The Truth: Everyone believes the people they disagree with are gullible, and everyone thinks they are far less susceptible to persuasion than they truly are.
I can see right through that politician’s lies. People are such sheep. People are so stupid. People will believe anything. I prefer to lead, not follow.
Have you ever thought like this? Would it blow your mind to know everyone thinks this?
If everyone thinks they aren’t gullible and can’t be swayed by advertising, political rhetoric, or charismatic con artists, then someone must be deluding themselves. Sometimes it’s you.

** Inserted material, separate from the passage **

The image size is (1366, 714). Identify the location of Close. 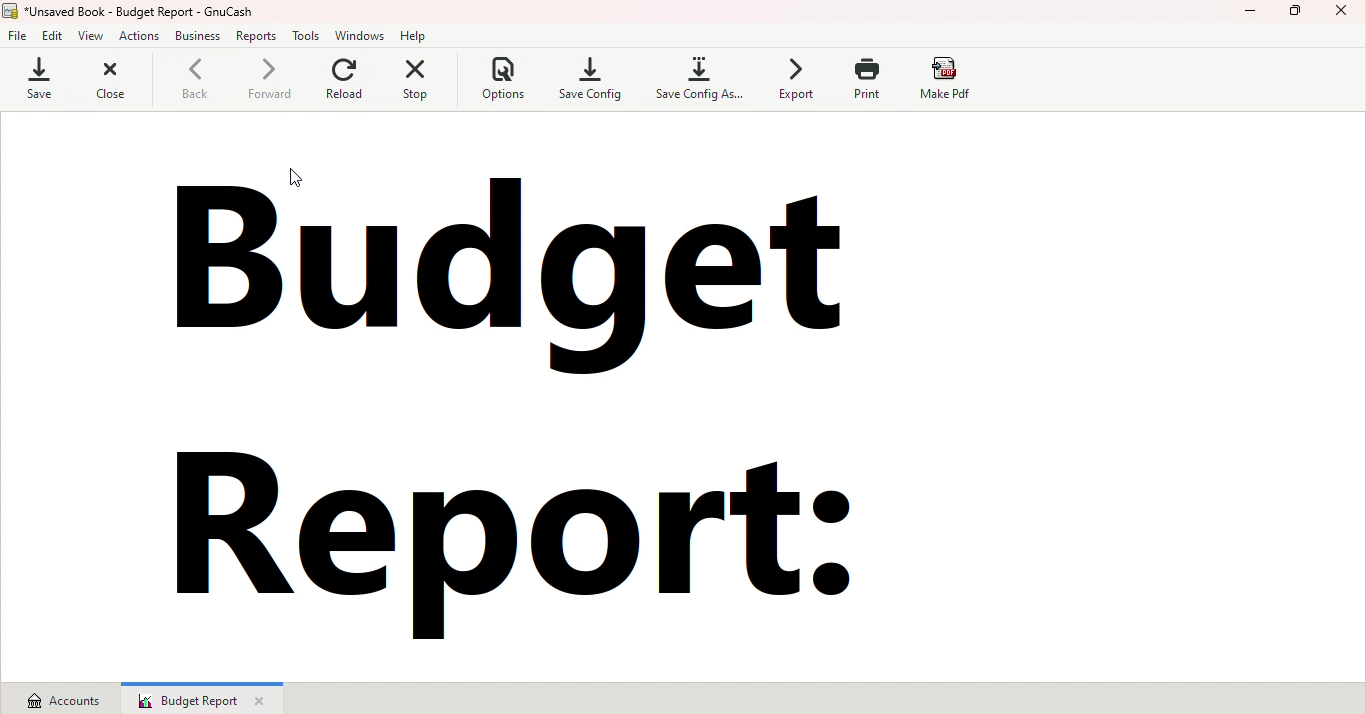
(267, 699).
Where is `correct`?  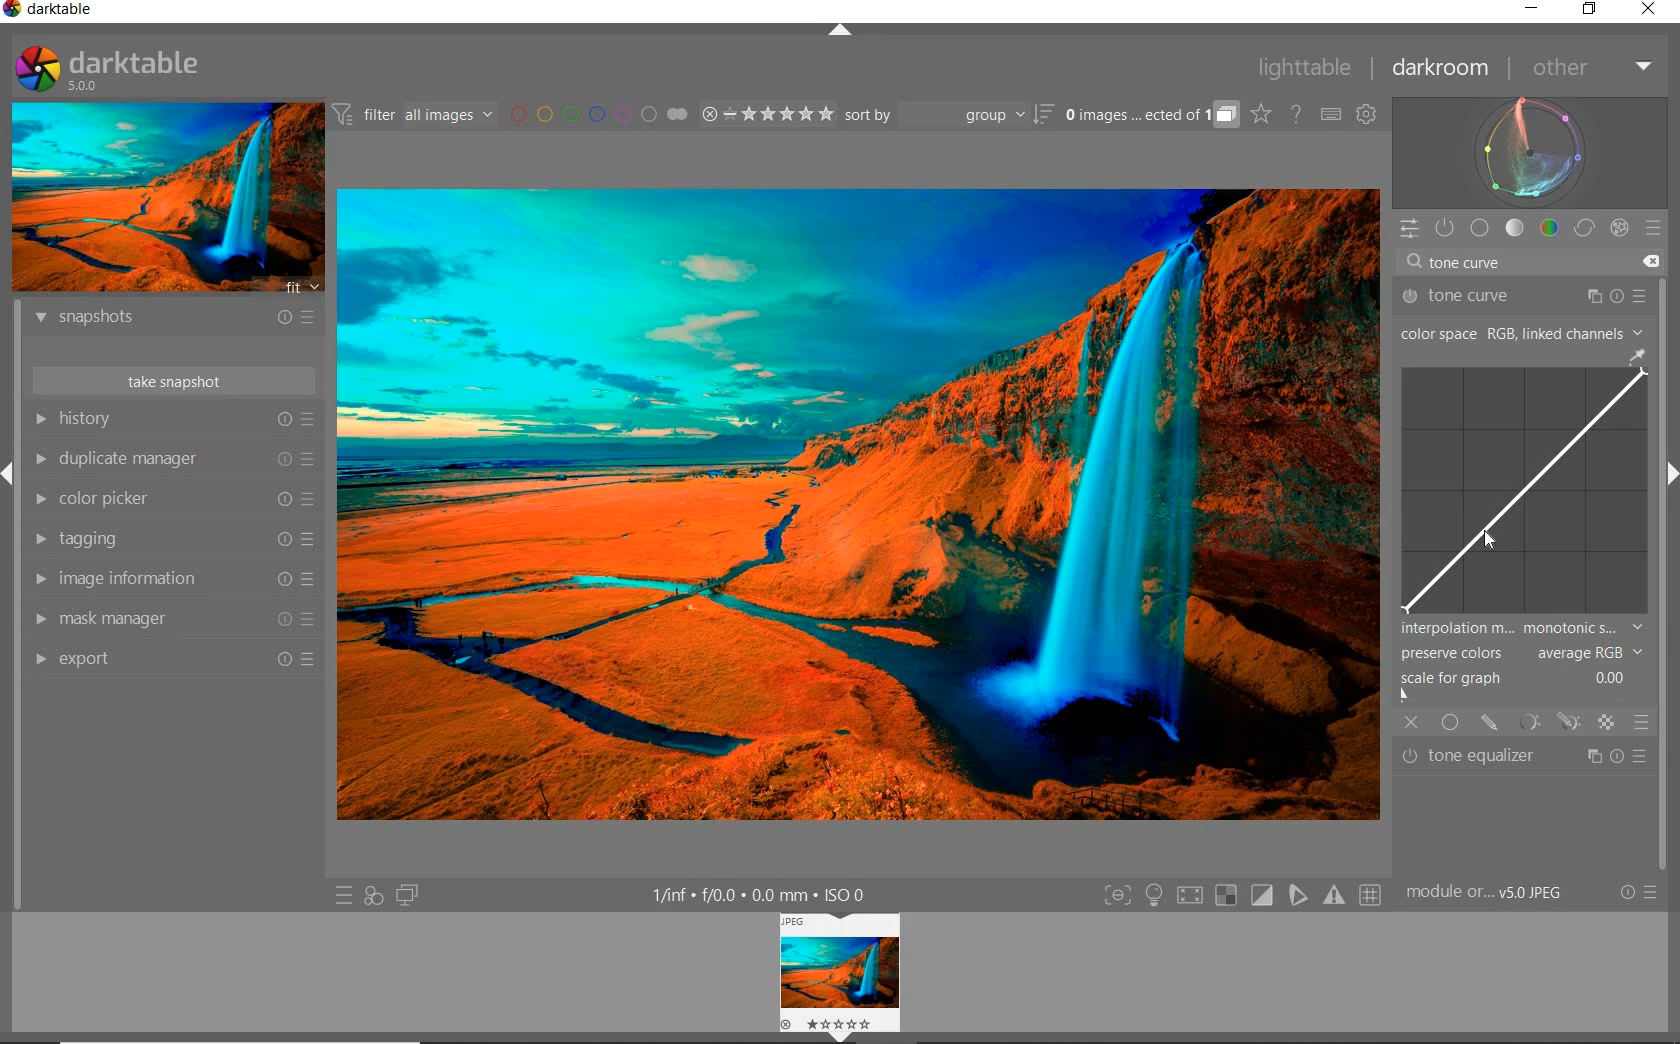 correct is located at coordinates (1583, 227).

A great many messages among the countless ones bombarding you every day are considered dangerous because they might sway other people or fester in their minds until they act out on the suggestions coming out of all manner of sources from violent video games to late-night pundit programming. For every outlet of information, there are some who see it as dangerous not because it affects them, but because it might affect the thoughts and opinions of an imaginary third party.
Studies from the beginning of psychology up until today have revealed many ways in which people truly are affected by hidden persuasion. Richard M. Perloff in 1993 and and Bryant Paul in 2000 reviewed all the studies since researcher W. Phillips Davison first coined the third person effect in 1983. Davison noticed some people saw certain messages in the media as a call to action, not because of what was being said, but because of who might hear it. He pointed to the third person effect as the source of outrage from religious leaders over “heretical propaganda” and the ire of political rulers over some speech out of a “fear of dissent.” Furthermore, Davison saw that censorship arising out of a belief that some messages which might harm “more impressionable minds.”

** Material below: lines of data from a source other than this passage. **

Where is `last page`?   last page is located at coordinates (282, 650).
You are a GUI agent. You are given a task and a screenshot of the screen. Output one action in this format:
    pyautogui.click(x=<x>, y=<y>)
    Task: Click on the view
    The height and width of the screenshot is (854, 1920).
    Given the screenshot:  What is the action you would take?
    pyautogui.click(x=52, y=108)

You don’t want to believe you can be persuaded, and one way of maintaining this belief is to assume that all the persuasion flying through the air must be landing on other targets. Otherwise how could it be successful? Those advertisements for cheeseburgers are for fatties with no self-control, you think, until you are ravenous and are forced to choose between one fast food place and another. Those alcohol billboards are for trendy hipsters, you assume, until you are at the office Christmas party and the guy at the open bar asks you what you want. Public service announcements about texting while driving are for people who don’t live the kind of life you do, you think, until you find yourself feeling a twinge of shame when you reach for the phone to respond to an email while waiting on the light to turn green.

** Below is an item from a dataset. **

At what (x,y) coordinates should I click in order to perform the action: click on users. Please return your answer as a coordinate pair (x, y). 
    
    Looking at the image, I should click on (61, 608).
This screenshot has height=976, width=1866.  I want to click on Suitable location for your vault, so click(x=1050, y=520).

When you watch your preferred news channel or read your favorite newspaper or blog, you tend to believe you are an independent thinker. You may disagree with people on the issues, but you see yourself as having an open mind, as a person who looks at the facts and reaches conclusions after rational objective analysis. You tend to think you are not like the people who live in your town, go to your school, work at your business and so on. You are unique. You dance to the beat of a different drummer. You fail to realize just by living in your town, attending your school, and working at your job you are the kind of person who would do those things. If you weren’t, you would be doing something else. You might say, “Well, I have to be here. I have no choice,” but you ignore how many of your peers are probably using the same excuse.
The third person effect is a version of the self-serving bias. You excuse your failures and see yourself as more successful, more intelligent and more skilled than you are. Research into the self-serving bias shows subjects tend to rate themselves as more skilled than their coworkers, better drivers than the average person, more attractive than people their age and likely to live longer than the people they grew up with.
When the third person effect leads you to condone censorship, take a step back and imagine the sort of messages people on the other side might think are brainwashing you, and then ask yourself if those messages should be censored too.